> _EXERCISE PROMPT_: From the listing below, copy each line that contains the word "sort".

> _RECORDS FOR THIS TASK_:

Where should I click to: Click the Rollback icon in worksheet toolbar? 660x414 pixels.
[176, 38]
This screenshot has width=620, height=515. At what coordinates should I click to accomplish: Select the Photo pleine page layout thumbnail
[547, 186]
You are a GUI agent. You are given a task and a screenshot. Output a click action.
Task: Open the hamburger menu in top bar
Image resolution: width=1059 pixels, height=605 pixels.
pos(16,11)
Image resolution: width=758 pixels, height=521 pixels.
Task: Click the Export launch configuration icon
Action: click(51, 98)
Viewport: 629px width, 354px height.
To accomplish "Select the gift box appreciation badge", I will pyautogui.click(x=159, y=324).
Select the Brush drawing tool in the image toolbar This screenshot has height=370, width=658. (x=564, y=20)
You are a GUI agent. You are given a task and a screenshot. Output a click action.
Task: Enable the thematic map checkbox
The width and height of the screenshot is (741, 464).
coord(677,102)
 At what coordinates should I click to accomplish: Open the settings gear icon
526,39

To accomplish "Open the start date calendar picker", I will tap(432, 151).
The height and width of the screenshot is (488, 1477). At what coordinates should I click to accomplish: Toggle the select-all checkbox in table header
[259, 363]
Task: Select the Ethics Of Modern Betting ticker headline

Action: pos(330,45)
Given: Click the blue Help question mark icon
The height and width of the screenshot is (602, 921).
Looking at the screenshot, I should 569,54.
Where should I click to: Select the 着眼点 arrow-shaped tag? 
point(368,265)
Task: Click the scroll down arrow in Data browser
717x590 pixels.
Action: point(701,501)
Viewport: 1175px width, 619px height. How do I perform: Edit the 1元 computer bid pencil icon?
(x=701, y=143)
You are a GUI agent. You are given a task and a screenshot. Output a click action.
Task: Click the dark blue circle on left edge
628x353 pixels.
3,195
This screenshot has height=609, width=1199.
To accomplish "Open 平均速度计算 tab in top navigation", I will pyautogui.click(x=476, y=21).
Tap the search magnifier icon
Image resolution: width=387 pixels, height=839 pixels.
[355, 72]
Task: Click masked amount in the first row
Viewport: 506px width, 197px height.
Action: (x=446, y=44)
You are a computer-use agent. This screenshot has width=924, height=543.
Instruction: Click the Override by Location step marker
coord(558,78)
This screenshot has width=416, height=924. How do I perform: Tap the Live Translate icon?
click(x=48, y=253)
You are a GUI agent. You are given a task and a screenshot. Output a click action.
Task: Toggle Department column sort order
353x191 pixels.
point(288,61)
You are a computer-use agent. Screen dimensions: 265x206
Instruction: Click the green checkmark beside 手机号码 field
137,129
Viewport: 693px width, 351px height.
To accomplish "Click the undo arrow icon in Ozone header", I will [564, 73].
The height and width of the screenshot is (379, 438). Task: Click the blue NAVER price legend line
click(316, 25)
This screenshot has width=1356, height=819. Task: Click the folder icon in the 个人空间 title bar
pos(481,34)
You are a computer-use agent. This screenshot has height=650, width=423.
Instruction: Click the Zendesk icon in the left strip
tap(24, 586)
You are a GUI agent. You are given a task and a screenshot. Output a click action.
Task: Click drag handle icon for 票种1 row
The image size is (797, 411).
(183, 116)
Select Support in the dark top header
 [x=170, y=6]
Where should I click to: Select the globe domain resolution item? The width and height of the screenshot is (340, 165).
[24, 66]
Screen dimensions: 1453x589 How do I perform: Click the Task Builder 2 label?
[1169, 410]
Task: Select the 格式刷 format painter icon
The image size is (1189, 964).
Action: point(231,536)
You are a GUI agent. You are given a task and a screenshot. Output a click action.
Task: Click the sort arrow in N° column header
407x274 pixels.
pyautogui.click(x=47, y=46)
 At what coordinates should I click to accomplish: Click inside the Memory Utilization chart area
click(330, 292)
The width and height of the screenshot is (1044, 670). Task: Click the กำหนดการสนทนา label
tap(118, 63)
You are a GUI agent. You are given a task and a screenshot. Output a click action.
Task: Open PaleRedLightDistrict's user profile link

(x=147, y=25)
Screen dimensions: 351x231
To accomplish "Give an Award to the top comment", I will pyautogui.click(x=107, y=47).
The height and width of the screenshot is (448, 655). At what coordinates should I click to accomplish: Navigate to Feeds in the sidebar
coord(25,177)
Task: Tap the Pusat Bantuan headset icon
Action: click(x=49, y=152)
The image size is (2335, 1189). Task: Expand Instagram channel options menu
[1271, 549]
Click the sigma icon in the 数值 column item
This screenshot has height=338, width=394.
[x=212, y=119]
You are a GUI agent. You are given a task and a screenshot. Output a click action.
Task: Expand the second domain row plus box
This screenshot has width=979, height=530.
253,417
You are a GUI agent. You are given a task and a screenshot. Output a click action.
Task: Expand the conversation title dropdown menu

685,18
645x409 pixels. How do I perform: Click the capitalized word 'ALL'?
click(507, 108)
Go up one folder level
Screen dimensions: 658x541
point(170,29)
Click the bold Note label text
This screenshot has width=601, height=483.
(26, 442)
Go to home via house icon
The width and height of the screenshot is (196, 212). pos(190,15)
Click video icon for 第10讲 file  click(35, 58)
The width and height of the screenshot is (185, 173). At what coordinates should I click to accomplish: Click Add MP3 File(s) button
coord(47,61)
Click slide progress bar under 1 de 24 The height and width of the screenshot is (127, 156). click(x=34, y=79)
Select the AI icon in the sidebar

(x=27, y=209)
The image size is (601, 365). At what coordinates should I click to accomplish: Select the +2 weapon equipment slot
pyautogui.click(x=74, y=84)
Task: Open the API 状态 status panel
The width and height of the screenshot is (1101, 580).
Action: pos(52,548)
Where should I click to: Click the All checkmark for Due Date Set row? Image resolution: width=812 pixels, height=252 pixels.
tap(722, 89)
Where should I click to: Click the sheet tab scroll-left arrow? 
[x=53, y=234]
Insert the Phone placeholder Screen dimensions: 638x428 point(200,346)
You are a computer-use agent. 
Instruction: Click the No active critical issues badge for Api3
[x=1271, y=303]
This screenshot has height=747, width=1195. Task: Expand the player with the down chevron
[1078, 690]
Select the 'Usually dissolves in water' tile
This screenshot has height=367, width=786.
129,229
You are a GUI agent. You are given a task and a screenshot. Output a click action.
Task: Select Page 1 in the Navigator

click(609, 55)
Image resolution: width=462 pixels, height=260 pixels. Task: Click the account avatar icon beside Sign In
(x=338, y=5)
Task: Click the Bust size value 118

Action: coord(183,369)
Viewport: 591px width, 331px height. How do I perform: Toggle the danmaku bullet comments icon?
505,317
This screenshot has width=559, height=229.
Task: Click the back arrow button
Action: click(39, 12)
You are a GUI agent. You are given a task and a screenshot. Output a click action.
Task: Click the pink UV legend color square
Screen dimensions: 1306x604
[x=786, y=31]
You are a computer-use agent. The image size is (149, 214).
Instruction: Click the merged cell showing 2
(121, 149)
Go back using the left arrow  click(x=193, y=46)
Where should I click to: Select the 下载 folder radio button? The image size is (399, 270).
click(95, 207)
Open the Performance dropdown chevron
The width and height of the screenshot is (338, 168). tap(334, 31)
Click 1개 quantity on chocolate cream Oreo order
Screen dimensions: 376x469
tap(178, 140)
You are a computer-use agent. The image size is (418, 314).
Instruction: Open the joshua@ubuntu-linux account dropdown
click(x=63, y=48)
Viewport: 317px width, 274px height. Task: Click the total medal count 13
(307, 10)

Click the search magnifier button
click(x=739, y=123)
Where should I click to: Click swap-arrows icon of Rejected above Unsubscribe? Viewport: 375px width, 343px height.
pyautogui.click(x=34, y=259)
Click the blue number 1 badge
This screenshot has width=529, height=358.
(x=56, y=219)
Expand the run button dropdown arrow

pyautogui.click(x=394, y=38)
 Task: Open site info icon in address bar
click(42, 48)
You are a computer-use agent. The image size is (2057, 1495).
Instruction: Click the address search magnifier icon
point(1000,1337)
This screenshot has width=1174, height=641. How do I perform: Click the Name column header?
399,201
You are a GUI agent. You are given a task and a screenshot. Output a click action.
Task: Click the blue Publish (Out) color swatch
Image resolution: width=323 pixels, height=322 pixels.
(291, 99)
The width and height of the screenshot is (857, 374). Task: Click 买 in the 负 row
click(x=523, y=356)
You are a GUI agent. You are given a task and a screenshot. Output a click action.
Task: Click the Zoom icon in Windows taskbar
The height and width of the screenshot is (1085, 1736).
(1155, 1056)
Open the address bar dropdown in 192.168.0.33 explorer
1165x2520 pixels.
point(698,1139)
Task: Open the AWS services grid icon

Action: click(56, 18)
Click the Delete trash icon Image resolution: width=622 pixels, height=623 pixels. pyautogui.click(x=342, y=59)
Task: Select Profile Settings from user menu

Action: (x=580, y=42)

> _PROBLEM SOLUTION_:
Task: Toggle Department column sort order
Task: Click the sort arrow in N° column header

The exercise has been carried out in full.